Old roof, 1986
Sotiris Sorongas was a pupil of Yannis Moralis at the School of Fine Arts (1957 - 1961) and then held a Ford Foundation scholarship for the study of contemporary art in New York and Chicago, as well as in Paris and London. He was one of those artists who in the 1960s, in parallel with the trend of the new abstraction and of giving precedence to the gesture over the object, raised afresh the problem of representation, but in new critical and cultural terms. A linear, precise design with a tonal outline, a substantive role for light, which from one side floods the space, giving rise to dream situations, and from the other lends volume to the objects, minimal, but for that reason emphatic, use of colour with a metaphorical function, repeated motifs - these features render the artist's painting an important vehicle for critical thought and questioning.
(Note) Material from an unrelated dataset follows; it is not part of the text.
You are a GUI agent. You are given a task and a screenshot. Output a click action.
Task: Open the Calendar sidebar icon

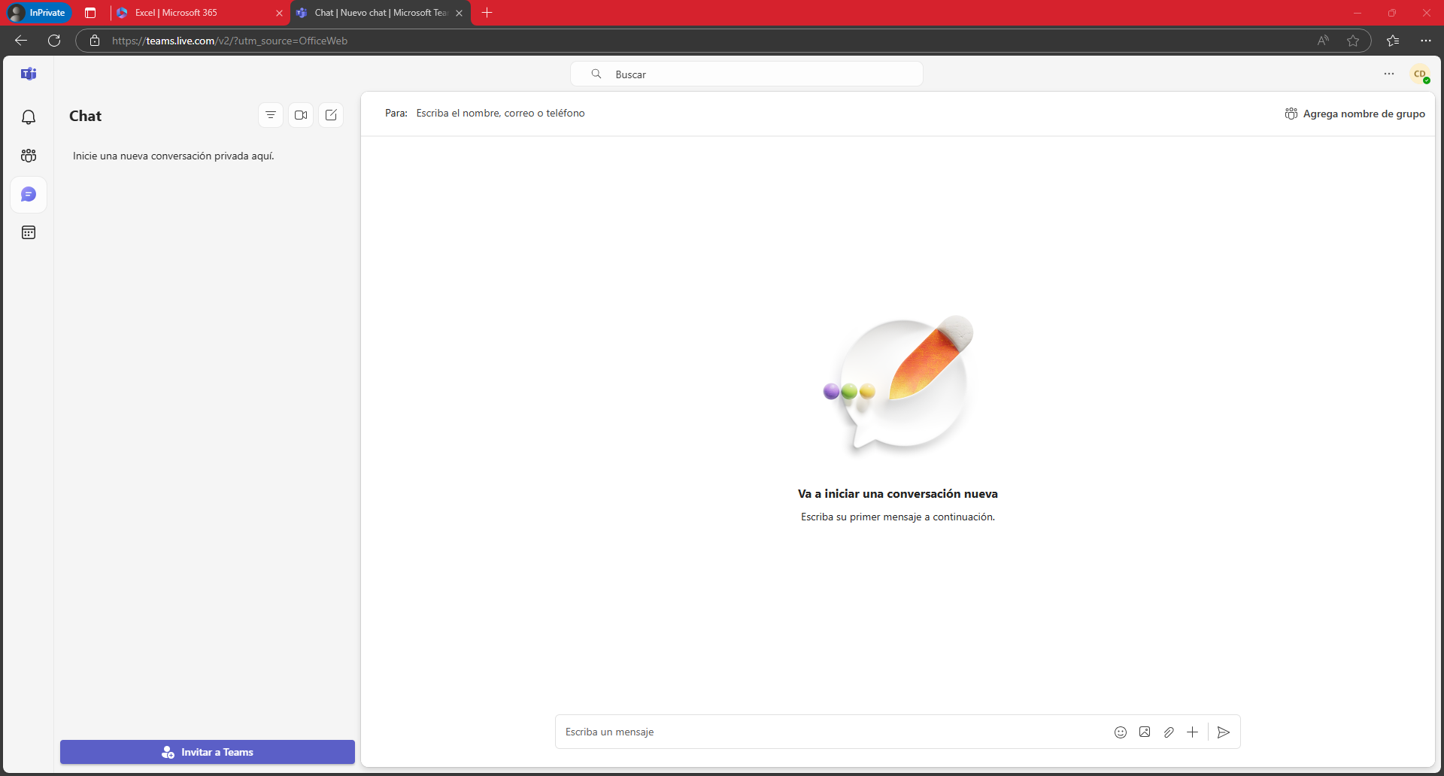tap(29, 232)
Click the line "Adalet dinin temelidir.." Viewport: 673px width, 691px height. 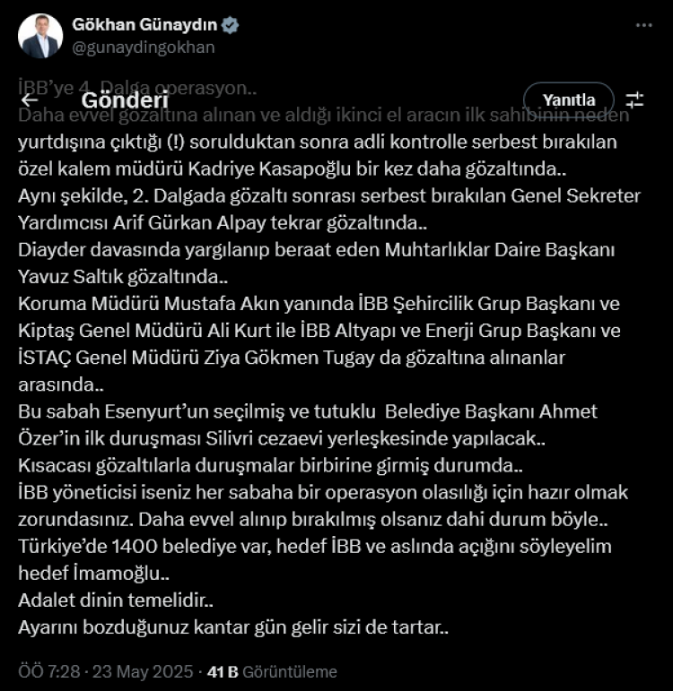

In his painting, piles of stones, pieces of wood, mouths of wells, half-demolished roofs, ruins hover in the blinding light of the canvas, themselves light, stressed with only as much colour - usually grey - as is needed for their mass to be suggested. Among these, at the beginning - later in the centre - is the black hole of chaos, which is sometimes torn by a bright red, a source of hope and life. The absolute sense of the void, of silence, of desolation is suggested by the exceptionally sparing use of the means of expression. With the sole predominance of white and grey, stressed with some deep earthy shade, whose use has expanded in recent years, and with the total absence of the human figure, this feeling is suggested even more. The objects which define the space, arranged in a dense composition full of tension, which unites and absorbs, are at the same time a womb which gives birth, chaos which is reconstituted by a constant flow of decay and re-creation.
In Old Roof, what is shown is a world plundered by decay and neglect. Half-broken tiles, crumbling beams and stones, with the marks of time apparent upon them, stand out in a dense composition in the blinding light of an all-white canvas. With the spareness of sketching in the depiction of the various features of the picture and the sui generis, virtually monochrome rendering of the surfaces, intensity is given to the sense of absence and silence which leads beyond the world of reality to somewhere metaphysical, which is none other than the poetic challenge of objectivity.